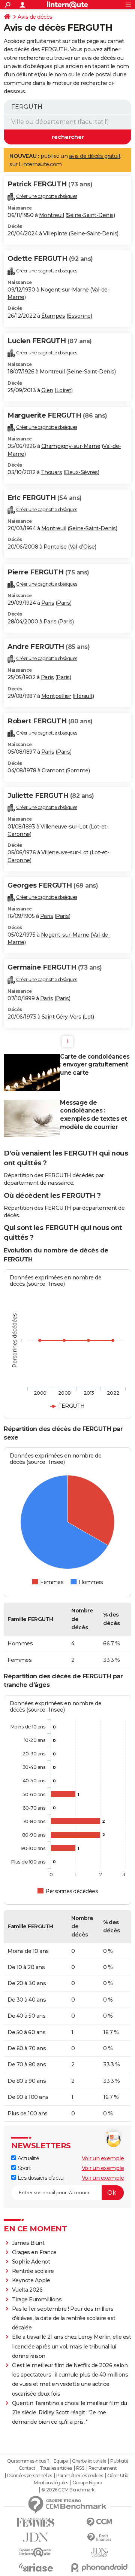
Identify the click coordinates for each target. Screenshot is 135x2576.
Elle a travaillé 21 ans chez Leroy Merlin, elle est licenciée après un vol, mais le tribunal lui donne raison (71, 2346)
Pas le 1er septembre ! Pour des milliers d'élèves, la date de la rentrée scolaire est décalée (64, 2318)
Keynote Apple (31, 2280)
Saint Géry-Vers (61, 1016)
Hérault (83, 696)
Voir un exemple (103, 2158)
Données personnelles (29, 2475)
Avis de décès (35, 16)
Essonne (79, 315)
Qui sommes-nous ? (28, 2461)
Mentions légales (51, 2482)
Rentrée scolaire (33, 2271)
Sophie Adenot (31, 2261)
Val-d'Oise (82, 546)
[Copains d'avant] (36, 2552)
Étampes (53, 315)
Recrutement (102, 2468)
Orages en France (34, 2252)
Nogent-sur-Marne (64, 289)
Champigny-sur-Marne (70, 446)
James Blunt (28, 2243)
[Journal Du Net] (36, 2537)
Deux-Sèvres (81, 472)
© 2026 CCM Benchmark (67, 2490)
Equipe (61, 2461)
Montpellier (56, 696)
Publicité (119, 2461)
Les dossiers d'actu (39, 2177)
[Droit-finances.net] (99, 2537)
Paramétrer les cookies (79, 2475)
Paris (47, 602)
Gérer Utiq (118, 2475)
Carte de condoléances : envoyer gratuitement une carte (95, 1065)
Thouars (51, 472)
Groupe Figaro (87, 2482)
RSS (80, 2468)
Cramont (53, 770)
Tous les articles (56, 2468)
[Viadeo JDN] (99, 2552)
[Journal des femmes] (36, 2522)
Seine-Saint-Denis (90, 215)
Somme (77, 770)
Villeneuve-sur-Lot (64, 826)
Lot (88, 1016)
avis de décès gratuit (95, 156)
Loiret (63, 390)
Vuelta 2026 (27, 2289)
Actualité (27, 2158)
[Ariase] (36, 2567)
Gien (47, 390)
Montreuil (51, 215)
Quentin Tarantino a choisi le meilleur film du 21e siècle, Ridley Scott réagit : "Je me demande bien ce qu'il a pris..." (69, 2412)
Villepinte (55, 233)
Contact (27, 2468)
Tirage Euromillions (37, 2299)
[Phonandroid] (99, 2567)
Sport (23, 2168)
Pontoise (55, 546)
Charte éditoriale (89, 2461)
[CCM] (99, 2522)
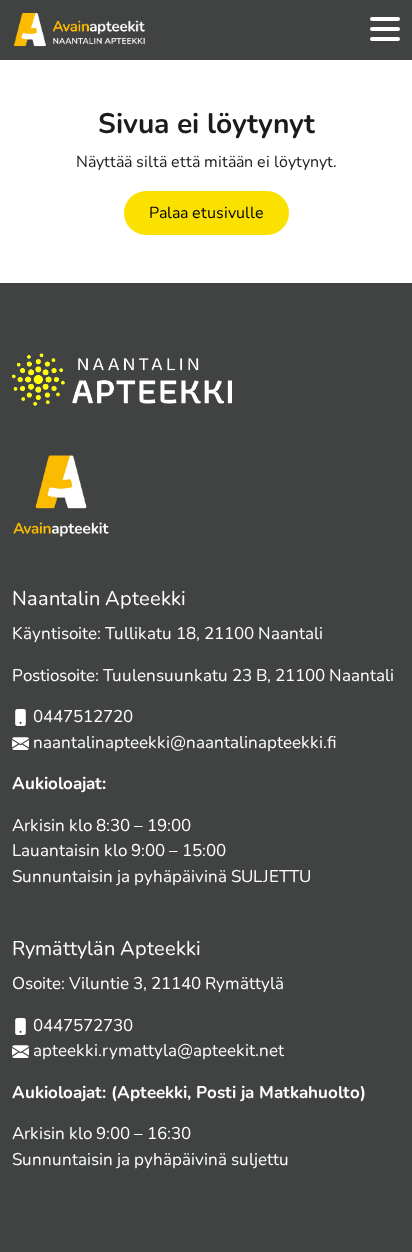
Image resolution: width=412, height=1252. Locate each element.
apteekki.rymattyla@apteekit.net (158, 1050)
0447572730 (83, 1025)
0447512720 (83, 716)
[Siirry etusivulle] (79, 30)
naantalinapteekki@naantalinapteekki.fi (185, 742)
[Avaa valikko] (385, 30)
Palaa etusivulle (206, 213)
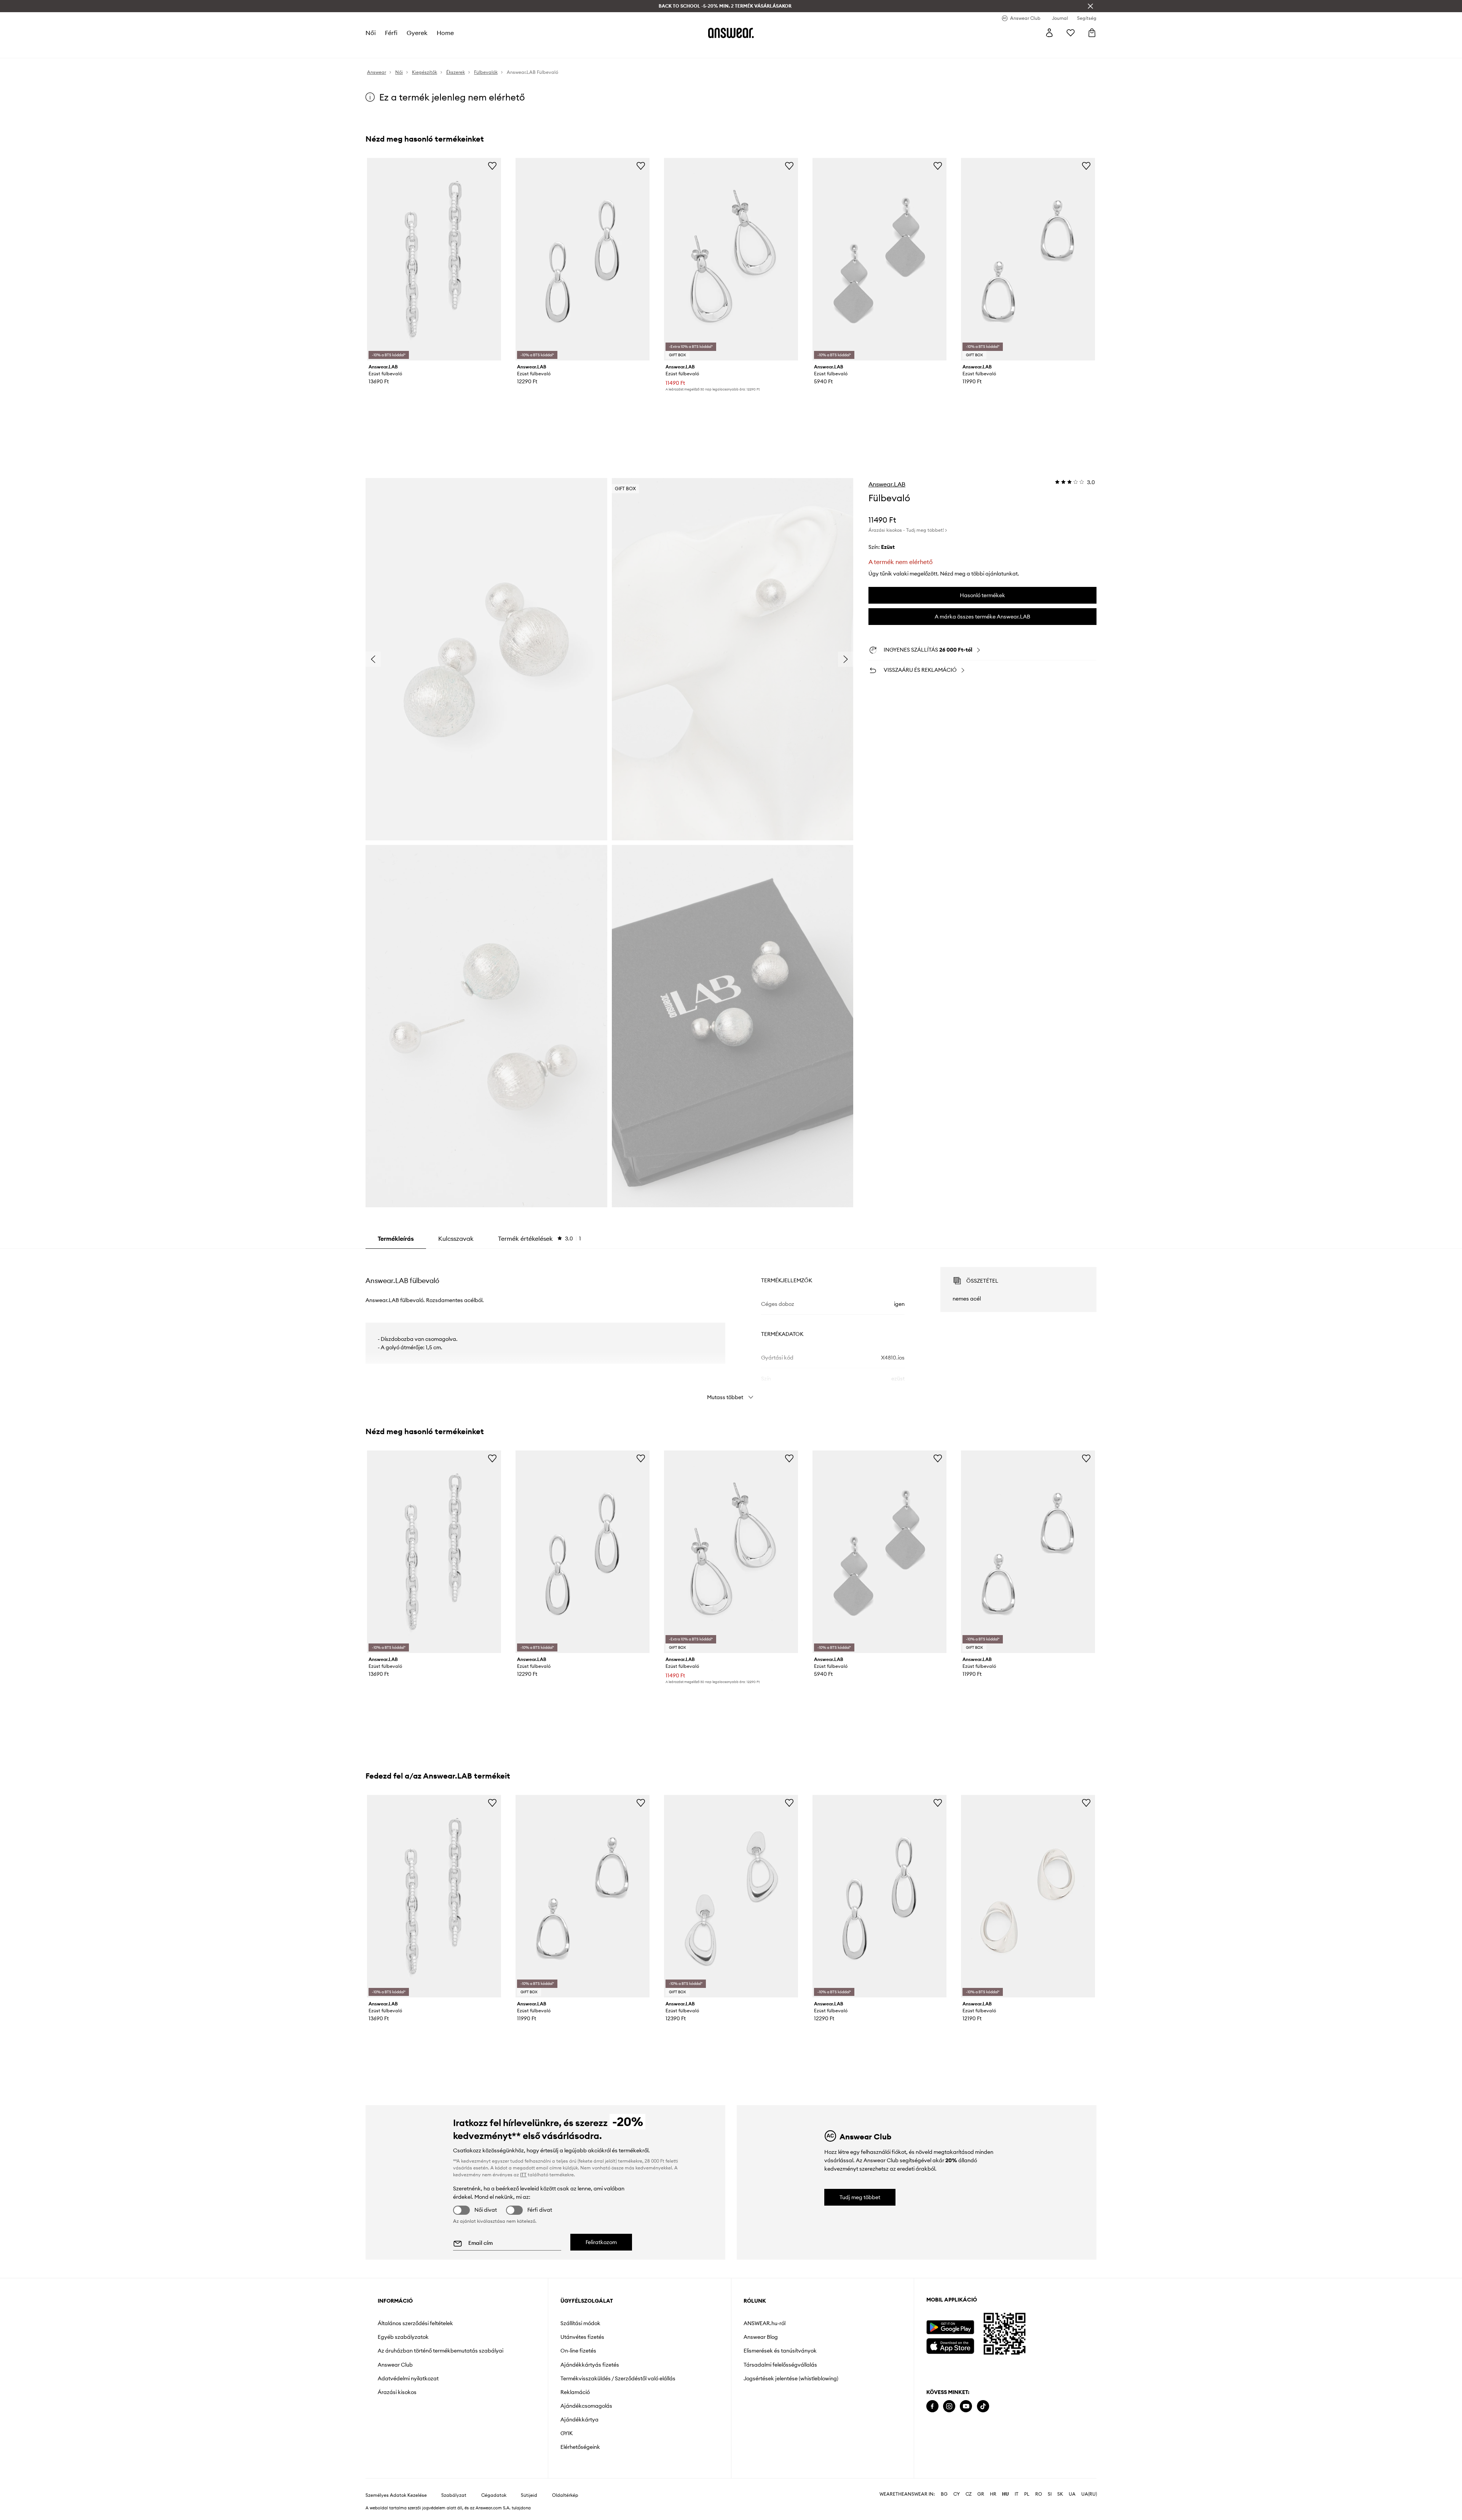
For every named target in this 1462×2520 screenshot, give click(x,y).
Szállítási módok (580, 2323)
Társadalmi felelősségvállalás (780, 2364)
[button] (486, 659)
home (445, 33)
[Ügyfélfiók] (1049, 32)
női (371, 33)
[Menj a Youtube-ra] (966, 2406)
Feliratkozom (601, 2242)
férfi (391, 33)
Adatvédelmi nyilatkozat (408, 2378)
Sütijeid (529, 2495)
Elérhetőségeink (580, 2446)
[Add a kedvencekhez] (492, 165)
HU (1005, 2494)
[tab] (539, 1238)
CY (956, 2494)
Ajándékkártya (579, 2419)
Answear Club (395, 2364)
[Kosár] (1091, 32)
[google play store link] (950, 2327)
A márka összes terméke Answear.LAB (982, 616)
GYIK (566, 2433)
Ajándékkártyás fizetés (589, 2364)
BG (944, 2494)
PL (1026, 2494)
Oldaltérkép (565, 2495)
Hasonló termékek (982, 595)
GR (980, 2494)
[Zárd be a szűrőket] (1090, 6)
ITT (523, 2174)
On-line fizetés (578, 2350)
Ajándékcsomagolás (586, 2405)
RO (1038, 2494)
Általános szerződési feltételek (415, 2323)
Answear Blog (761, 2337)
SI (1050, 2494)
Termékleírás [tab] (396, 1238)
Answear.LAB (886, 484)
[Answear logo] (731, 32)
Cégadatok (493, 2495)
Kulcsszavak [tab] (456, 1238)
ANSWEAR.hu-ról (764, 2323)
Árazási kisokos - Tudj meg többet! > (907, 530)
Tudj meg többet (860, 2197)
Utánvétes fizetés (582, 2337)
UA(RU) (1089, 2494)
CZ (969, 2494)
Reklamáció (575, 2392)
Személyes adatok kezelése (396, 2495)
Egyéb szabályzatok (403, 2337)
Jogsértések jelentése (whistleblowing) (791, 2378)
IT (1016, 2494)
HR (993, 2494)
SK (1060, 2494)
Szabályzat (453, 2495)
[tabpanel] (731, 1327)
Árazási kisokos (397, 2392)
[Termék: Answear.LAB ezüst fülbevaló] (434, 259)
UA (1072, 2494)
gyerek (417, 33)
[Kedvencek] (1070, 32)
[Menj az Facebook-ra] (932, 2406)
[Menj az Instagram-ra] (949, 2406)
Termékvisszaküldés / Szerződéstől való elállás (617, 2378)
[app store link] (950, 2345)
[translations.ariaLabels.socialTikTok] (983, 2406)
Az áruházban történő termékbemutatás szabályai (440, 2350)
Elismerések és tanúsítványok (780, 2350)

****************

Would you quote everything above from the line containing "[Journal des femmes] (36, 2522)" down to the line containing "Sport (23, 2168)"? Include both of those lines and nothing else.

[Journal des femmes] (36, 2522)
Seine-Saint-Denis (90, 215)
Somme (77, 770)
Villeneuve-sur-Lot (64, 826)
Lot (88, 1016)
avis de décès gratuit (95, 156)
Loiret (63, 390)
Vuelta 2026 (27, 2289)
Actualité (27, 2158)
[Ariase] (36, 2567)
Gien (47, 390)
Montreuil (51, 215)
Quentin Tarantino a choisi le meilleur film du 21e siècle, Ridley Scott réagit : "Je me demande bien ce qu'il a pris..." (69, 2412)
Villepinte (55, 233)
Contact (27, 2468)
Tirage Euromillions (37, 2299)
[Phonandroid] (99, 2567)
Sport (23, 2168)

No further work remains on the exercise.